▶ **Text segment**
/---

Offset. An offset feature works by linking your savings accounts to your mortgage and allows any funds in the account to cancel out, or ‘offset’ some of the interest due on the outstanding mortgage amount. Learn more about offset mortgages.
Additional repayments. Many loans offer the option to put extra money towards paying off your mortgage, and extra repayments can help to reduce the loan term quicker and the interest you pay. Some variable rate loans and most fixed rate loans will have a maximum amount of extra funds you can put towards your loan each year, while others may not allow any amount of additional repayments to be made.
Borrow back. If you have overpaid on your mortgage you can borrow back and withdraw the money previously overpaid to use for whatever you like. This allows for flexibility to get access to funds in the event you need them but make sure you read the fine print, as some mortgages will have a minimum amount you can redraw at any one time.
Mortgage portability. Selling a property and then buying another usually requires the closing of one mortgage and the opening of a new one. mortgage portability is an option that allows you to keep your loan and simply transfer it over to the new property, meaning you can avoid paying fees such as application fees or cancellation costs. This option typically has a number of requirements, such as keeping the mortgage amount the same and carrying out the exchange and settlement of both properties on the same day and same time.
Repayment frequency. Each repayment you make will get you closer to paying off your mortgage, and the frequency at which you make them is another choice you can make with most mortgages. Most allow for weekly, fortnightly and monthly repayments, so you can choose to pay it off in a way that suits your income.
Best mortgage for a first-time buyer
There’s no one “best” type of mortgage for first-time buyers, but there are a couple of features which might be more appealing to borrowers trying to get into the market.

\---

Collected data
/---

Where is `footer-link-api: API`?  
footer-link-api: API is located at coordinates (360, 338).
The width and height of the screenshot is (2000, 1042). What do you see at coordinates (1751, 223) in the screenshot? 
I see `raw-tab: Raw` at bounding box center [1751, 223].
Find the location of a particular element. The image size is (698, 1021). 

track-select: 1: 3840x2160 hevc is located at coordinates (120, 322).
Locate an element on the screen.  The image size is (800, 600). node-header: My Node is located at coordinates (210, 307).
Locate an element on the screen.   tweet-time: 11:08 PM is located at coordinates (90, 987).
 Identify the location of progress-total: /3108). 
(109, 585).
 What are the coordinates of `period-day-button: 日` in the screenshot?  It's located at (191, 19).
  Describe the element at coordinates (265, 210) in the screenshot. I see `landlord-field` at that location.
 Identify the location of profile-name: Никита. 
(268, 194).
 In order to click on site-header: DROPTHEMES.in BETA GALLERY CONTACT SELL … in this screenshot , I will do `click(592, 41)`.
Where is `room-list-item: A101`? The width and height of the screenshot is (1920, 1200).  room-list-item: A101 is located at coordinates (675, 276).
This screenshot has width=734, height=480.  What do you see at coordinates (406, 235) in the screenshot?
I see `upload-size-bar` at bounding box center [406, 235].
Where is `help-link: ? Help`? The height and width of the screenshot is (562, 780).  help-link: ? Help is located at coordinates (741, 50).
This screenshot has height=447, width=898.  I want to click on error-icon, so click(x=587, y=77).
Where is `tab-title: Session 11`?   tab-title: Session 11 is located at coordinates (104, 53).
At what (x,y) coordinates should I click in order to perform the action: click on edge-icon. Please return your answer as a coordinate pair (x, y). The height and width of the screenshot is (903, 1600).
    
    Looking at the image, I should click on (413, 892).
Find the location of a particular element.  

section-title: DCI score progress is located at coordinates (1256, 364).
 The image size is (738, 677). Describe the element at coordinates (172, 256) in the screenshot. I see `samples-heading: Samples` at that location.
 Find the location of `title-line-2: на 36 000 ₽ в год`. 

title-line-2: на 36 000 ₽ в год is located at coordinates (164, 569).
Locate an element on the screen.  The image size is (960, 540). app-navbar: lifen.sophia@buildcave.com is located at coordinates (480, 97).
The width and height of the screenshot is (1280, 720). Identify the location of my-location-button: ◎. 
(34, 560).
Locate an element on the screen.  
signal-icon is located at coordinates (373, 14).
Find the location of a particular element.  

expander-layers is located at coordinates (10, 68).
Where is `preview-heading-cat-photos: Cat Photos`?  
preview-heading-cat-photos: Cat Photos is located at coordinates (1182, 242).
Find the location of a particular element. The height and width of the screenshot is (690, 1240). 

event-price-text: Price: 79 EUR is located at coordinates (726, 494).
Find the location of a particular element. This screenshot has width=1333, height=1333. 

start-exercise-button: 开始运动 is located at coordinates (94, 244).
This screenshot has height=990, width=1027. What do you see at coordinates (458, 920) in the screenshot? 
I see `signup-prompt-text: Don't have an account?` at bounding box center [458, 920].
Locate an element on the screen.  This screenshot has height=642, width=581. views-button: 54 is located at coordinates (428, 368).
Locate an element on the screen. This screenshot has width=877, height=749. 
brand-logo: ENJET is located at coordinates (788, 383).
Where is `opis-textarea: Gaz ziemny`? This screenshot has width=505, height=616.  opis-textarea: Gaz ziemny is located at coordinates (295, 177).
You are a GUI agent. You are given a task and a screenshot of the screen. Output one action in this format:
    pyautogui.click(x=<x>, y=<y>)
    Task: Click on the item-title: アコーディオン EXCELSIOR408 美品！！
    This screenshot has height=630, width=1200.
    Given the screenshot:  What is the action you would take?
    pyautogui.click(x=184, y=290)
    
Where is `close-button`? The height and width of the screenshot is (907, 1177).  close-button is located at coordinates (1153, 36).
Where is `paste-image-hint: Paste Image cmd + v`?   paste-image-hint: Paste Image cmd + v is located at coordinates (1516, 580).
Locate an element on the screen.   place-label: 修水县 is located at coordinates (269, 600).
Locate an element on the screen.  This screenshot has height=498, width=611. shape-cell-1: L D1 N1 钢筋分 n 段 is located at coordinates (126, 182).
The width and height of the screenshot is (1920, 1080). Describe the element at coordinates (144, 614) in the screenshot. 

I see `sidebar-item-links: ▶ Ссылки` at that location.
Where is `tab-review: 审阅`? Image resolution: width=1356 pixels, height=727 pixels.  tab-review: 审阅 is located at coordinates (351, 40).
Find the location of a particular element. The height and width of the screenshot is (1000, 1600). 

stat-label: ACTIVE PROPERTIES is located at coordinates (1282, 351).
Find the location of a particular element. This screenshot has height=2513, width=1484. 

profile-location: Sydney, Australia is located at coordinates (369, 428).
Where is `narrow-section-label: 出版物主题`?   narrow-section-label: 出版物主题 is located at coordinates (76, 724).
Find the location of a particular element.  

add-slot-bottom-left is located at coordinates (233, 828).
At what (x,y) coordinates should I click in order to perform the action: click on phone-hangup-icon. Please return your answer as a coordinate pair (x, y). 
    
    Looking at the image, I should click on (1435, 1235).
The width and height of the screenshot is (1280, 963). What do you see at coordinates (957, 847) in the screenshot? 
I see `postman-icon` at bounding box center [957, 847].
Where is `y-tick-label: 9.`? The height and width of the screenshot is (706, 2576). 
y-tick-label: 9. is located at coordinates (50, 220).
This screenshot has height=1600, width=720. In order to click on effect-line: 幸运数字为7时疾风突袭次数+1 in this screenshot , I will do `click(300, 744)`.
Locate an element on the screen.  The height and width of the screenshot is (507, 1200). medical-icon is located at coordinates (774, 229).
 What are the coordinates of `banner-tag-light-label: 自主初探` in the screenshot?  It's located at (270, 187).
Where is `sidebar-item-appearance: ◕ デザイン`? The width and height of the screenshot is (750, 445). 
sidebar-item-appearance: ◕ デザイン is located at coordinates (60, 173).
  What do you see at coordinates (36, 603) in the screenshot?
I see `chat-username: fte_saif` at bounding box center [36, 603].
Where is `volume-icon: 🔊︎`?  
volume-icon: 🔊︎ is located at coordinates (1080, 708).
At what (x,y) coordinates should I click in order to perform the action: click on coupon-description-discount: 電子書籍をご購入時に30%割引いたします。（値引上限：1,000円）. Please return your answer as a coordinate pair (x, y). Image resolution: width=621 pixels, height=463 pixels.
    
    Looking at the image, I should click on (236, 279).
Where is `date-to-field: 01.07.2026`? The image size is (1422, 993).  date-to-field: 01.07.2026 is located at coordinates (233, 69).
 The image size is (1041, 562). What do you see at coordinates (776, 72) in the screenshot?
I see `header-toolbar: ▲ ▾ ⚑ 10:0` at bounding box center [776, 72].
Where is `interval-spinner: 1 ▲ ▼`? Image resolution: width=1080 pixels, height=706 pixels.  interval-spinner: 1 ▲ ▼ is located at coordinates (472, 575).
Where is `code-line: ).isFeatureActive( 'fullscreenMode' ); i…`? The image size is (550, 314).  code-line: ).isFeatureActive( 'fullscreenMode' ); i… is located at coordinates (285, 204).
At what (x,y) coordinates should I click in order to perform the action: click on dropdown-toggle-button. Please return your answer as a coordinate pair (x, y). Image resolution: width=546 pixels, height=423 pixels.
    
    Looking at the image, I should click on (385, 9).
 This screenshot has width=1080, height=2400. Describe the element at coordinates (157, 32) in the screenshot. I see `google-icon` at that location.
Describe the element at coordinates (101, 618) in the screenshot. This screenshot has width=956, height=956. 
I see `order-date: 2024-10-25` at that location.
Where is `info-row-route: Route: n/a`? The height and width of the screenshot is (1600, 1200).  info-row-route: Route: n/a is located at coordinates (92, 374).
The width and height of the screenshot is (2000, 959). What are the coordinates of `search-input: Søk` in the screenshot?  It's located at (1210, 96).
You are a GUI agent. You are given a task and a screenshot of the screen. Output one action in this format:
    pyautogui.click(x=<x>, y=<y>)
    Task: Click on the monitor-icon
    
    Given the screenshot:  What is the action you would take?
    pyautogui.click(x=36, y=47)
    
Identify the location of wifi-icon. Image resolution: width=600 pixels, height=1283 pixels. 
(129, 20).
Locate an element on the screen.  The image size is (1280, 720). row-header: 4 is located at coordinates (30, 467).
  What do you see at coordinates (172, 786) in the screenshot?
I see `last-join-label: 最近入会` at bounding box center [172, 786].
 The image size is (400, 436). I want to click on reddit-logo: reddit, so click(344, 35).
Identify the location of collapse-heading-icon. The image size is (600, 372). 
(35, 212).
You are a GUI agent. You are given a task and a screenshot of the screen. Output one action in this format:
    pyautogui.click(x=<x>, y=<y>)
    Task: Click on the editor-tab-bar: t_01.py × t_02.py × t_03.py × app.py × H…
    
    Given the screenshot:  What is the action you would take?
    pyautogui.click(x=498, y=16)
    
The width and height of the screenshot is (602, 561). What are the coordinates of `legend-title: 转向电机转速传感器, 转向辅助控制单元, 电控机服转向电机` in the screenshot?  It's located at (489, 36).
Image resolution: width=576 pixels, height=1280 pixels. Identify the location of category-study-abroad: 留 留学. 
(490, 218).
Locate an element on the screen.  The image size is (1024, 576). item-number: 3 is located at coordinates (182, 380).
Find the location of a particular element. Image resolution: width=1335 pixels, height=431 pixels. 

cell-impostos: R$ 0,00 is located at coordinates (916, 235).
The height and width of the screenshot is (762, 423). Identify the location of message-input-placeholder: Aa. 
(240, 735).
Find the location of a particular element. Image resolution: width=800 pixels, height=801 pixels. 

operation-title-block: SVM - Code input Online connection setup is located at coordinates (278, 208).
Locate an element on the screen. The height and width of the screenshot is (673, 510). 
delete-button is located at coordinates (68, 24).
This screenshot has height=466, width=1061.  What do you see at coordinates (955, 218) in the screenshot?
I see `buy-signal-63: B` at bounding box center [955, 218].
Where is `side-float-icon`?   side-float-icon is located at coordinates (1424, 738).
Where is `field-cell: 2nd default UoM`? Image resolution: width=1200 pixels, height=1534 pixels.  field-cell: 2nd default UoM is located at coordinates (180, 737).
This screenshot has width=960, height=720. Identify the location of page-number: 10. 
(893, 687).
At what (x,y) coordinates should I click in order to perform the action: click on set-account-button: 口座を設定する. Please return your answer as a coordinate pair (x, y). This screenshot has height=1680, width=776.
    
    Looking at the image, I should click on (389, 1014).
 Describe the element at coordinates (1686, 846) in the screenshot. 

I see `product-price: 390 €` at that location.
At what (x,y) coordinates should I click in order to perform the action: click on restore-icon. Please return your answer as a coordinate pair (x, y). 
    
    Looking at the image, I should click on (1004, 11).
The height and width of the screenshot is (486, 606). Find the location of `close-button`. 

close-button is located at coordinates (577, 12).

\---

▶ **Work task A**
From the mortgage features text, copy word for word the part that opens with the words containing "Borrow back. If" and closes with "any one time.".
▶ **Work task B**
Condense the paragraph of the mortgage features text beginning "Mortgage portability." into a shorter version that keeps its main facts.
▶ **Work task C**
According to the mortgage features text, which repayment frequencies do most mortgages allow?

▶ **Solution A**
Borrow back. If you have overpaid on your mortgage you can borrow back and withdraw the money previously overpaid to use for whatever you like. This allows for flexibility to get access to funds in the event you need them but make sure you read the fine print, as some mortgages will have a minimum amount you can redraw at any one time.

▶ **Solution B**
Mortgage portability lets you keep your loan and transfer it to a new property when you sell one and buy another. This avoids closing one mortgage and opening a new one, and so avoids fees such as application fees or cancellation costs. It usually comes with requirements, such as keeping the mortgage amount the same and carrying out the exchange and settlement of both properties on the same day and at the same time.

▶ **Solution C**
Weekly, fortnightly and monthly.